** Exercise text follows **

Postroad said, I gave up listening to "public" radio when it became clear it was a captive of the MONEY guys who fund it

The sadly unvarying statistic of public radio fundraisers and development directors is this -- only one in ten listeners to a public radio station actually gives money to that station and becomes a subscriber.

Public radio would be far less dependent on corporate underwriting (and in fact might not be dependent on it at all) if that statistic were raised to only two in ten.

Next time your local public or community radio station has a pledge drive, call them up and become a member.
posted by chuq at 4:07 PM on October 24, 2001


sacre_bleu - the housing areas in the occupied territories often are subsidised by the Israeli government with tax breaks in addition to the subsidised building - you tend to get more moderate Jews who wish for a home in 'Israel' moving there as a result. The land is internationally recognised as occupied territory, and the continued occupation of it is in contradiction to international law, and UN statements (argh, can't remember the word for an official statement by the UN) - thats why its temporary in the eyes of the international community who were and are being consistently ignored by Israel, mainly thanks to the US's help in the past.

I don't actually think they are given title deeds to the land, as this would be a complete defiance of international opinion instead of plain ignoring (theres a difference there). I'll check it.
posted by Mossy at 4:30 PM on October 24, 2001


In this particular article, there really isn't any formulation of an argument that NPR is pro-Palestinian or pro-Israeli, it focuses on the private funding of the stations and if that sways the content. This is something that has been bothering me for a while, listening to KCRW and hearing more and more obtrusive commercials for the "supporters" of public broadcasting. I'm waiting for the traditional media companies to start calling their advertisers "supporters" as well.

I support public radio (with donations) to hear great, eclectic music and hear interesting interviews on Fresh Air and To the Point, but news from any source should always be taken with a bit of skepticism and a search for the other side of the story if you are going to form your beliefs or social agenda based on it. It does get under my skin when someone takes the high road by quoting NPR as a way to discount CNN.
posted by jonah at 4:32 PM on October 24, 2001


mossy: “resolution”?

Daniel Schorr’s little letter actually has a point. You argue someone consistently misrepresents or doesn’t report certain facts, then you argue they’re biased. Not vice versa.

I have serious problems with people calling media outlets on anti-Israel bias mostly after reading a transcript of an Israeli media official saying “we are putting real pressure on the heads of CNN to have [two Palestinian reporters] replaced with more objective, pro-Israeli reporters.”

His understanding of “objective” means “pro-Israel.”

** End of Exercise text **
** Provided material follows **

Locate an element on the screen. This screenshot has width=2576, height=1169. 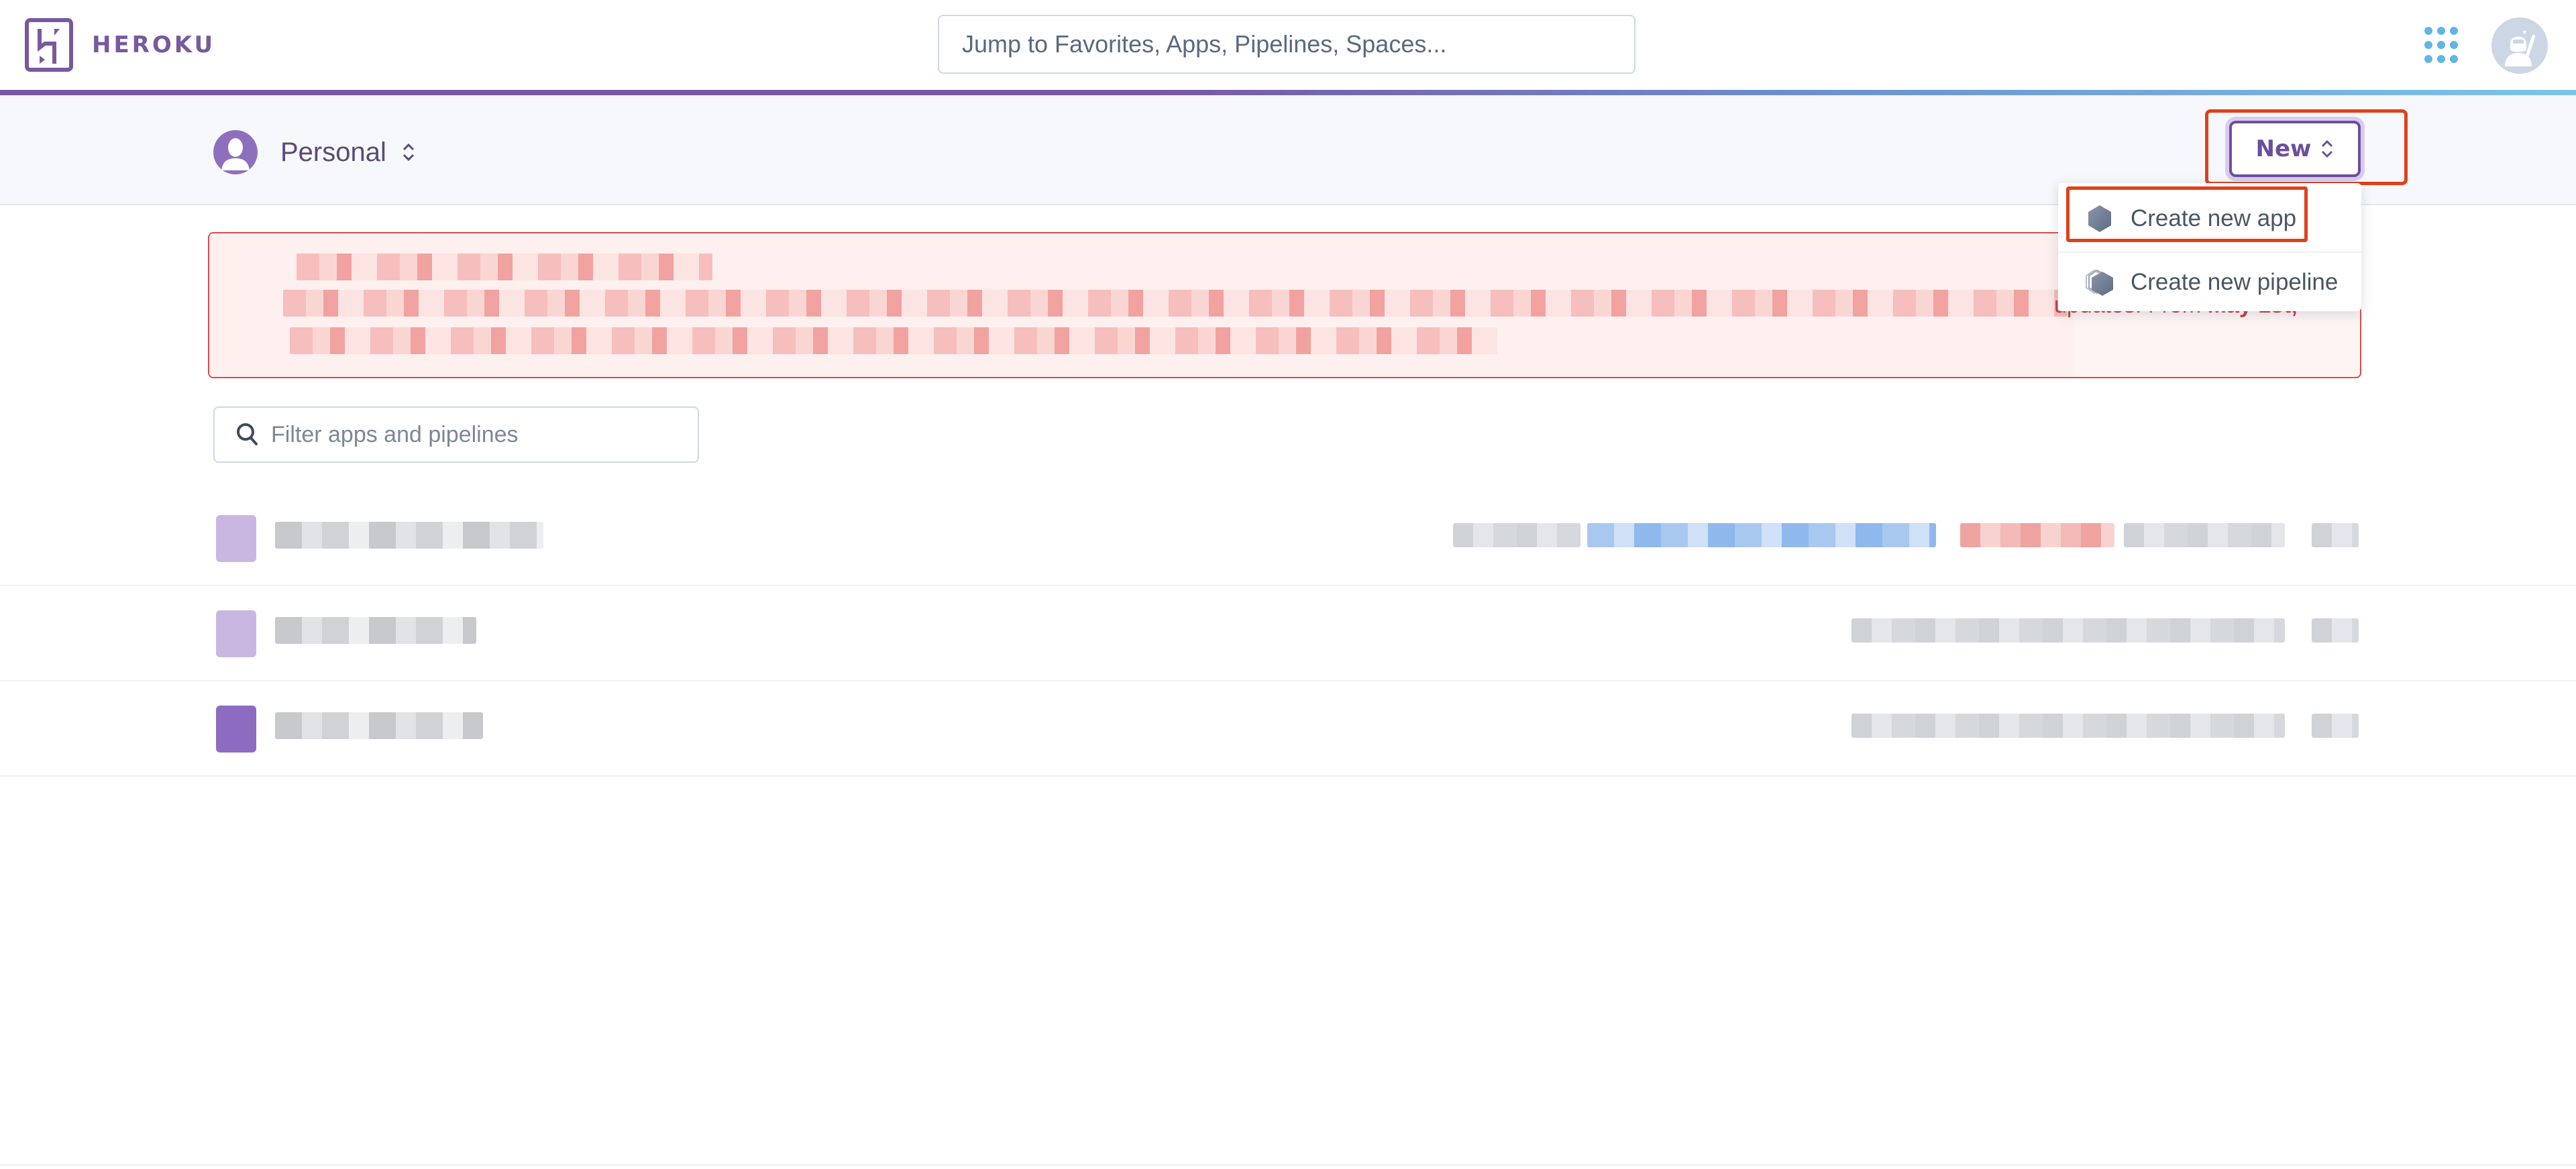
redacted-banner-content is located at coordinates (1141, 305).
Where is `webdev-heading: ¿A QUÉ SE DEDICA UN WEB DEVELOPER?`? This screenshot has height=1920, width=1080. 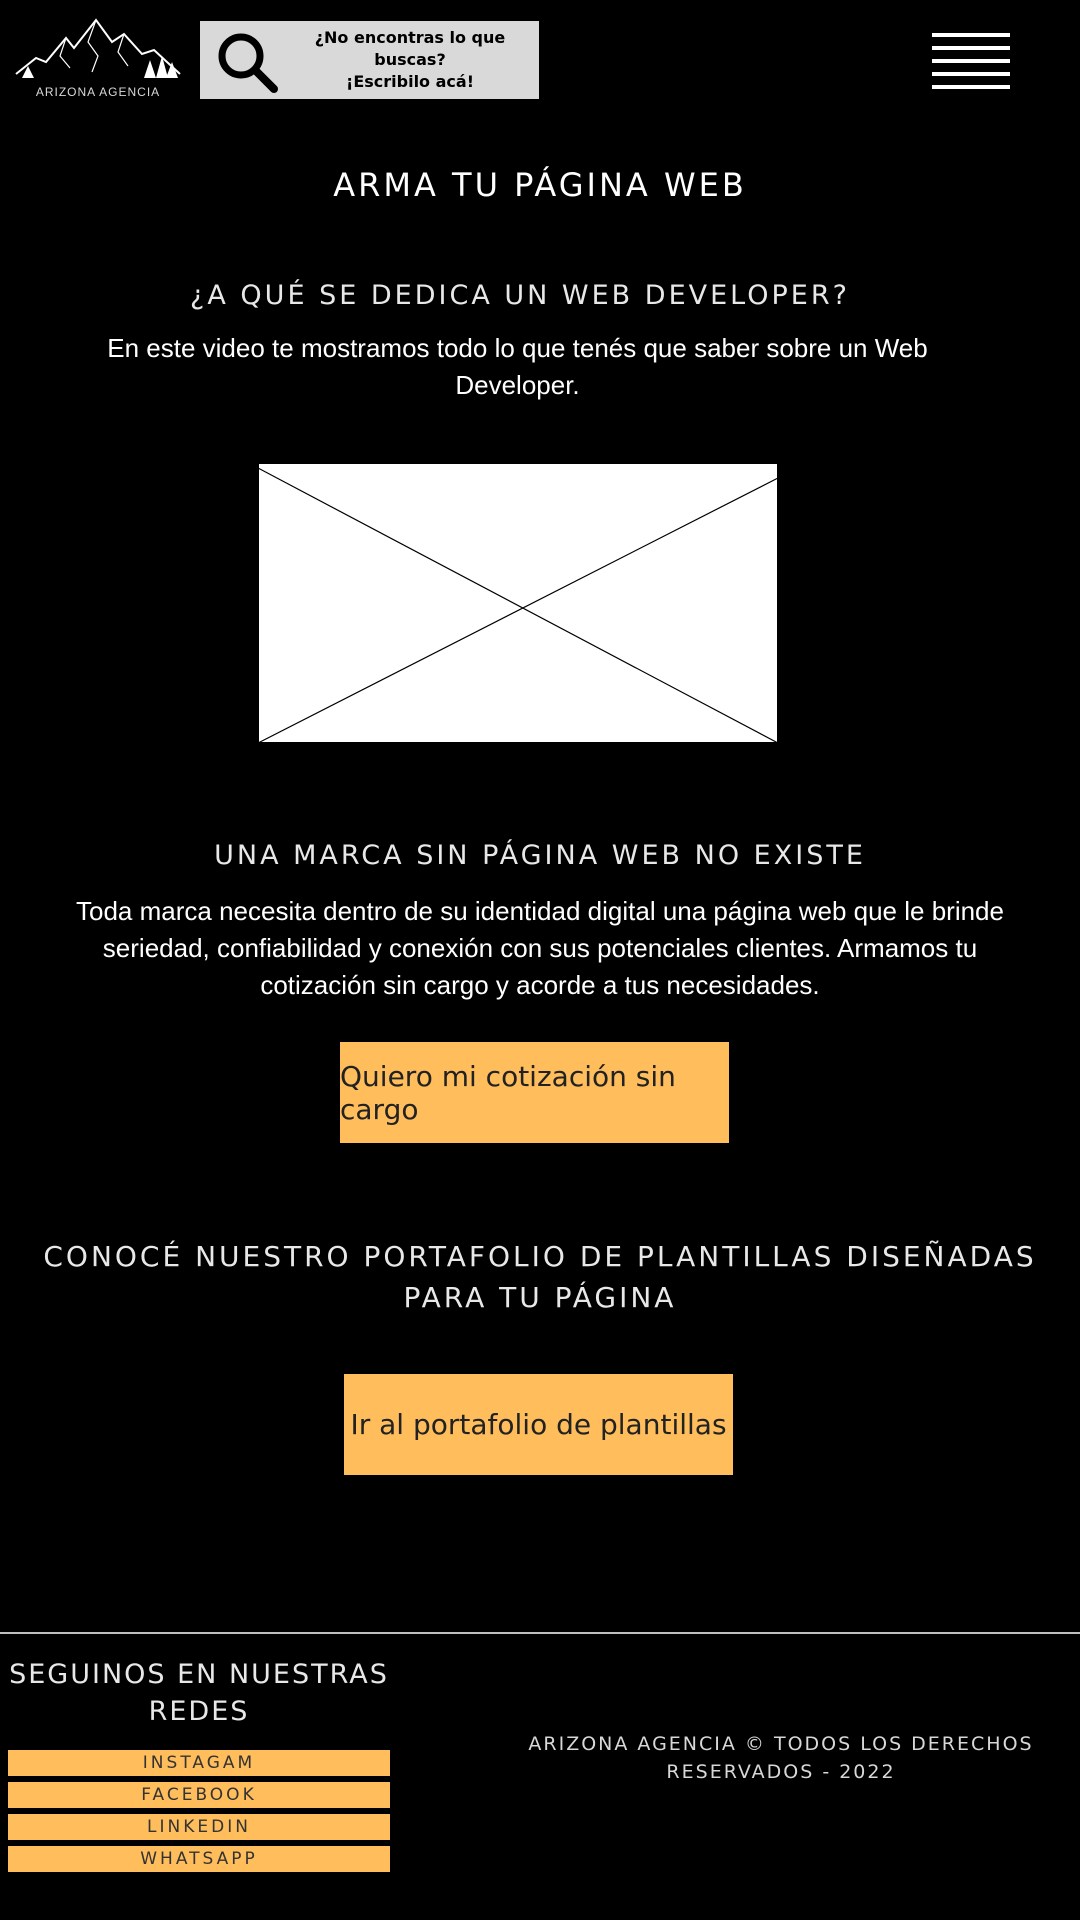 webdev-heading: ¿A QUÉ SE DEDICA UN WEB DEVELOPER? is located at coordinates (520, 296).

** End of Provided material **

#### Exercise details
Reproduce word for word the part of the public radio discussion above starting at "Postroad said, I" and ending at "two in ten.".

#### Written solution
Postroad said, I gave up listening to "public" radio when it became clear it was a captive of the MONEY guys who fund it

The sadly unvarying statistic of public radio fundraisers and development directors is this -- only one in ten listeners to a public radio station actually gives money to that station and becomes a subscriber.

Public radio would be far less dependent on corporate underwriting (and in fact might not be dependent on it at all) if that statistic were raised to only two in ten.